Numerical Analysis/Newton form example

We'll find the interpolating polynomial passing through the points ${\displaystyle (1,-6)=(x_{0},y_{0})}$, ${\displaystyle (2,2)=(x_{1},y_{1})}$, ${\displaystyle (4,12)=(x_{2},y_{2})}$, using the Newton form of the interpolation polynomial.

The Newton form is given by the formula ${\displaystyle p(x)=\sum _{j=0}^{k}a_{j}n_{j}(x)}$, where ${\displaystyle a_{j}=[y_{0},\ldots ,y_{j}]}$ and ${\displaystyle n_{j}(x)=\prod _{i=0}^{j-1}(x-x_{i})}$, with ${\displaystyle n_{0}(x)=1}$. We start by finding each ${\displaystyle n_{j}(x)}$.

${\displaystyle n_{0}(x)=1}$

${\displaystyle n_{1}(x)=x-1}$

${\displaystyle n_{2}(x)=(x-1)(x-2)=x^{2}-3x+2}$

Next, we find the necessary divided differences. First, ${\displaystyle [y_{0}]=-6}$, ${\displaystyle [y_{1}]=2}$, and ${\displaystyle [y_{2}]=12}$. For the next level, we have:

${\displaystyle [y_{0},y_{1}]={\frac {2+6}{2-1}}=8}$

${\displaystyle [y_{1},y_{2}]={\frac {12-2}{4-2}}=5}$

Finally, we can find:

${\displaystyle [y_{0},y_{1},y_{2}]={\frac {5-8}{4-1}}=-1}$.

Now, we can find the coefficients ${\displaystyle a_{j}}$.
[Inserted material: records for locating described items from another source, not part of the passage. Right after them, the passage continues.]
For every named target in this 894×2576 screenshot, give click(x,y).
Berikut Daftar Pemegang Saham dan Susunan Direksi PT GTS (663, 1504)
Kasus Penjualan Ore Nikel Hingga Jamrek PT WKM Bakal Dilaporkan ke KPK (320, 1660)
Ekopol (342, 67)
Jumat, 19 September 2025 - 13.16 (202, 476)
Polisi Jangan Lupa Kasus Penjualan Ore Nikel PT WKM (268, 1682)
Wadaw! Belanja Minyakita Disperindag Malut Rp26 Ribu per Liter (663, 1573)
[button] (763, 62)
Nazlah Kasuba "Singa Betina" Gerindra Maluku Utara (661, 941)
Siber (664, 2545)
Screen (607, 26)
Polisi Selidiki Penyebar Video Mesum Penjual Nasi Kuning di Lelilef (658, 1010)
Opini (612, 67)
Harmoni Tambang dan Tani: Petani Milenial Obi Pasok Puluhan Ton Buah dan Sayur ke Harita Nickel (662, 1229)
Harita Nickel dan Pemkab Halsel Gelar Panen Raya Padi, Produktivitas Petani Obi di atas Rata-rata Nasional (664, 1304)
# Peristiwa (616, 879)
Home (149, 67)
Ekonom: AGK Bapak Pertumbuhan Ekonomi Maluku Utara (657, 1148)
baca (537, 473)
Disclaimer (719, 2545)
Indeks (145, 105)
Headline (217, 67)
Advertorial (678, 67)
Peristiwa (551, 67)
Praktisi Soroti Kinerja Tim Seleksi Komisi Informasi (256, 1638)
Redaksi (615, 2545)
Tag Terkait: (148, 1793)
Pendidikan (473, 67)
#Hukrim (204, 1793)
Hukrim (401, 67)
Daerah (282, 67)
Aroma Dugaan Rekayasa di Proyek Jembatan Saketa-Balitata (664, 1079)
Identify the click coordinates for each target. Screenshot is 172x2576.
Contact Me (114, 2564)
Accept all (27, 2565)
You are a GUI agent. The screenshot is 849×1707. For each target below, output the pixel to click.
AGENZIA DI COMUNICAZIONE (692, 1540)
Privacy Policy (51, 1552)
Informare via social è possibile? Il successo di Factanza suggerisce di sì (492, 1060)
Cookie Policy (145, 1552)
${\displaystyle a_{0}=[y_{0}]=-6}$

${\displaystyle a_{1}=[y_{0},y_{1}]=8}$

${\displaystyle a_{2}=[y_{0},y_{1},y_{2}]=-1}$

Substituting and simplifying, we get our interpolating polynomial:

${\displaystyle p(x)=-6+8(x-1)-(x^{2}-3x+2)=-x^{2}+11x-16}$.